Ann doesn't have a point in time when she realized she should plant native plants; it was a sense that was always with her. When she moved to a home along a small creek in Anne Arundel County fifteen years ago, she immediately noticed the home's gutter system was connected to a drainage pipe that emptied directly into the creek. She disconnected it and soon realized her lot served as a sort of catchment for drainage from areas far behind her home. During rain storms, sheets of water scoured the side garden as the water rushed to the lower shoreline.
She knew she needed professional help and contacted Matt Ciminelli, whose landscape design business, Ciminelli's Landscape Services, is a sister business to Ecoasis Garden Center, a nearby nursery that sells native and ornamental plants. With Matt's help, and a number of 'bio-logs' made of coconut coir, the drainage issue was quickly solved and Ann found herself with a woodland, waterside tableau. She began adding native plants. Ferns, yellow wood poppies (Stylophorum diphyllum), wild ginger (Asarum canadense) and more.

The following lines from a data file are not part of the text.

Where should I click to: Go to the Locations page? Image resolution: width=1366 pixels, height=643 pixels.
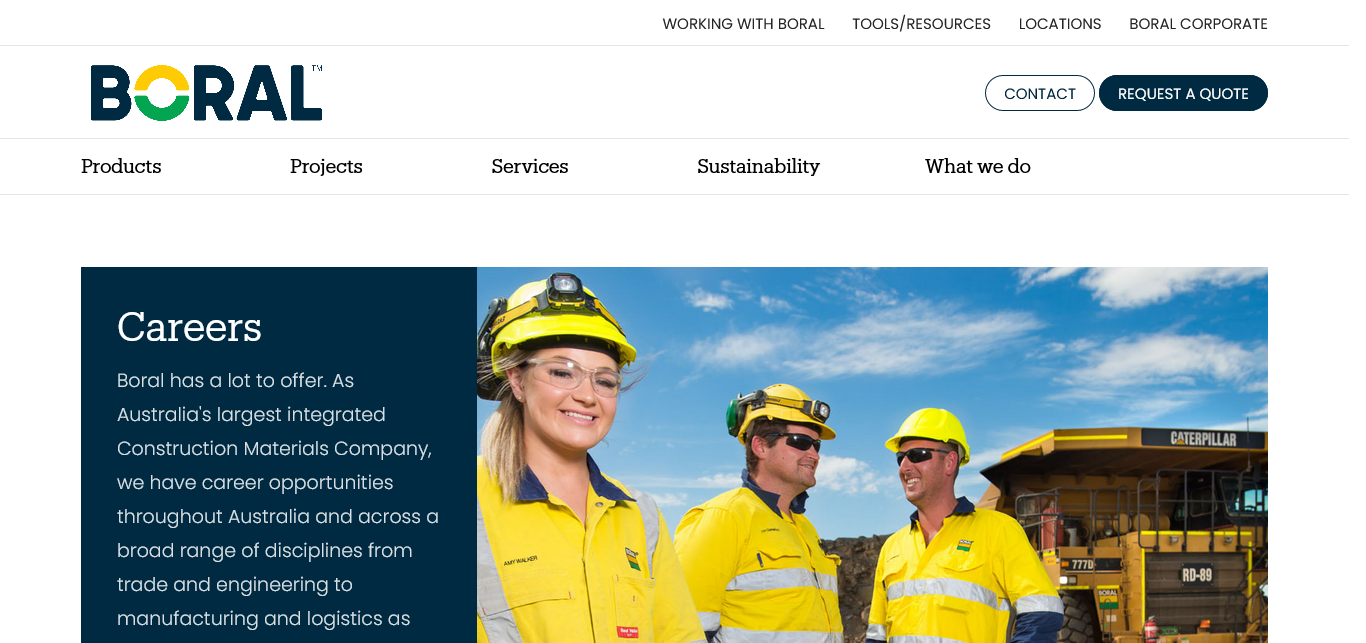click(1060, 24)
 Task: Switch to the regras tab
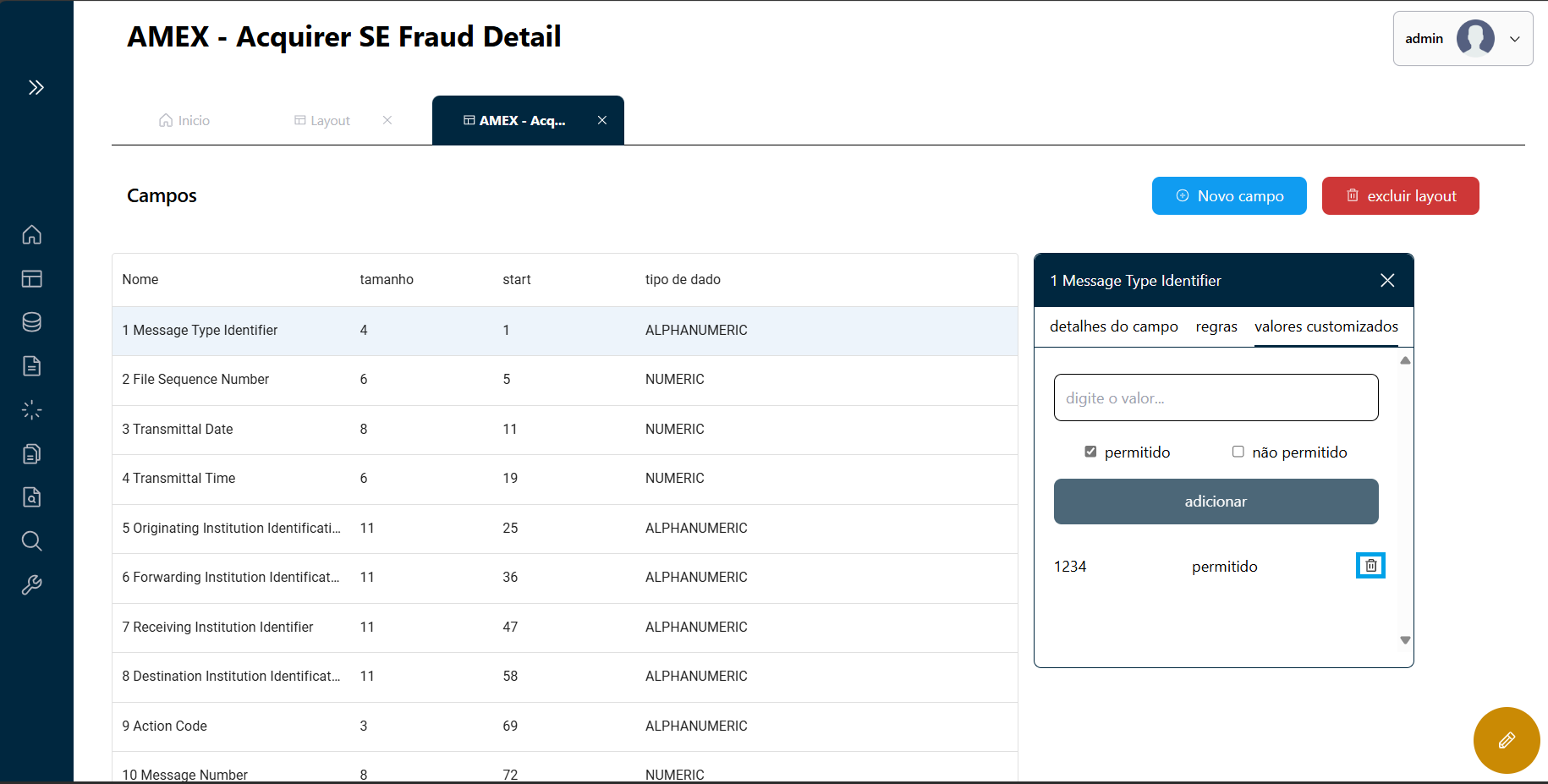pyautogui.click(x=1216, y=326)
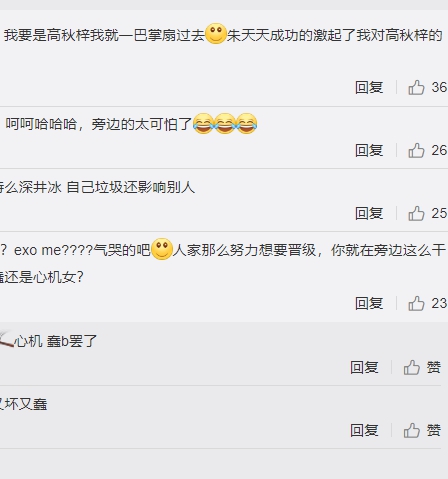Image resolution: width=448 pixels, height=479 pixels.
Task: Click 回复 under '心机 蠢b罢了' reply
Action: pos(364,368)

Matt created new beds out of poorly growing, shaded lawn and Ann just kept adding plants.
Ann did not need professional help to create a series of perfectly dry stacked stonewalls to terrace her garden. For those, she consulted a book from the library. Not a surprise for a librarian. Just look at the perfection of these walls!
Always with a project in mind, stones placed just so line the driveway ready for more permanent locations.
Her favorite plants are trout lily (Erythronium americanum) and trilliums (Trillium grandiflorum) that bloom earlier in spring. The moist shaded parts of her garden are perfect for those as well as Christmas ferns (Polystichum acrostichoides), cinnamon ferns (Osmandustrum cinnamomeum), wild ginger and mayapples. Trout lilies, wild ginger and mayapples will spread readily in moist shade.
In sunnier areas near the water, bayberry shrubs stabilize the bank. Common bayberry (Morella pensylvanica) are semi-evergreen shrubs reach five to ten feet high and grow in a range of soils.
In a part sun, part shade area with a fire bowl, a ring of Adirondack chairs are flanked by two service berries (Amelanchier laevis) -- a tree that does well in sun or shade. Almost the perfect tree for Ann's garden, these thrive at the woodlands edge. Bursting with white blooms in spring, serviceberries add red fruits in summer and brilliant foliage in fall.
Everywhere you look, Ann's touches of the natural subtly appear. One of my favorites was running water through a hollowed out log.
Once Ann became a certified watershed steward, she began helping create other gardens. As we talked, she shared stories of walking in the Ohio woods as a young girl with her Mom. Her Mom was always enchanted by the trout lilies and trillium. Native plants have always been there for Ann.